Ирка Шоун что-то поспешно нацарапал на бумажке.

— Погоди, Павел, нарисуй вот что: наш новый скотный двор, из него выходит стадо красивых коров, и они все должны улыбаться, понимаешь? А внизу можно написать: «Больше молока республике — так мы понимаем политику!»

Но совсем разошедшиеся девушки подняли его на смех:

— Ну, ты вовсе спятил, коровы — и политика! Да разве коровы понимают в политике?

Ирка, смущенный и красный от стыда, мигом скомкал свое отвергнутое предложение.

— Это мы, разумеется, понимаем в политике. Эх вы, умницы, — защищался он отчаянным голосом, — конечно, не коровы!

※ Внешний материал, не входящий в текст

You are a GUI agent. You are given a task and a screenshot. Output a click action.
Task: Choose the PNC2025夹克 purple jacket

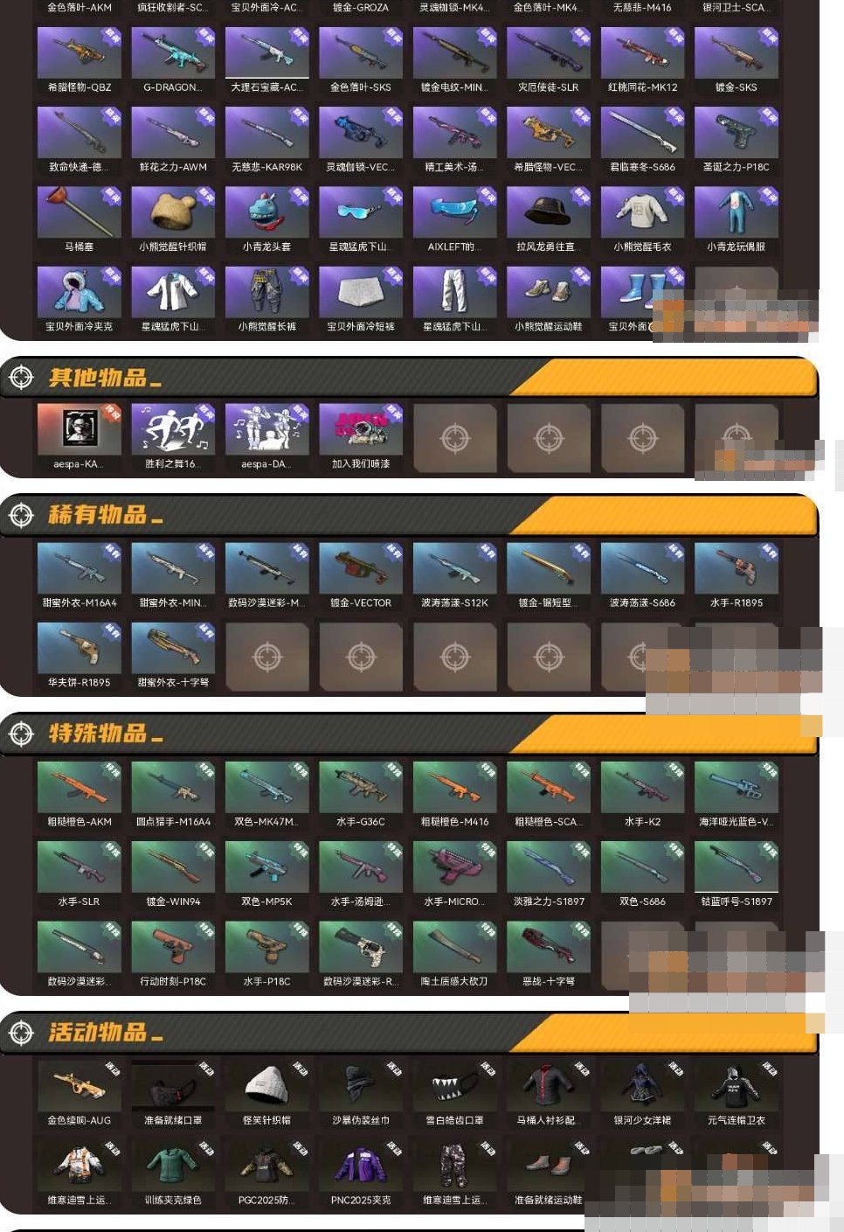(x=361, y=1173)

Пепик Лойин, кроме музыки и пения, взял на себя, так сказать, «технику». Во вторник, возвращаясь после смены, он накупил в Добржине красок полную палитру, чтобы Павел мог приступить к работе, и скупил в магазине чуть ли не весь запас оберточной бумаги. Девчатам он привез гофрированной бумаги — красной, голубой, белой, зеленой, оранжевой, — словом, тоже полмагазина.

— Наделайте лент и кистей, преобразим наш трактир!

— Пепик, ведь ты так все союзные средства поглотишь!

— Что? Ведь это же мой подарок! — Пепик отчаянно захохотал. — Я шахтер, сумею заработать! Ты мне только поручи — все, что потребуется, мигом доставлю!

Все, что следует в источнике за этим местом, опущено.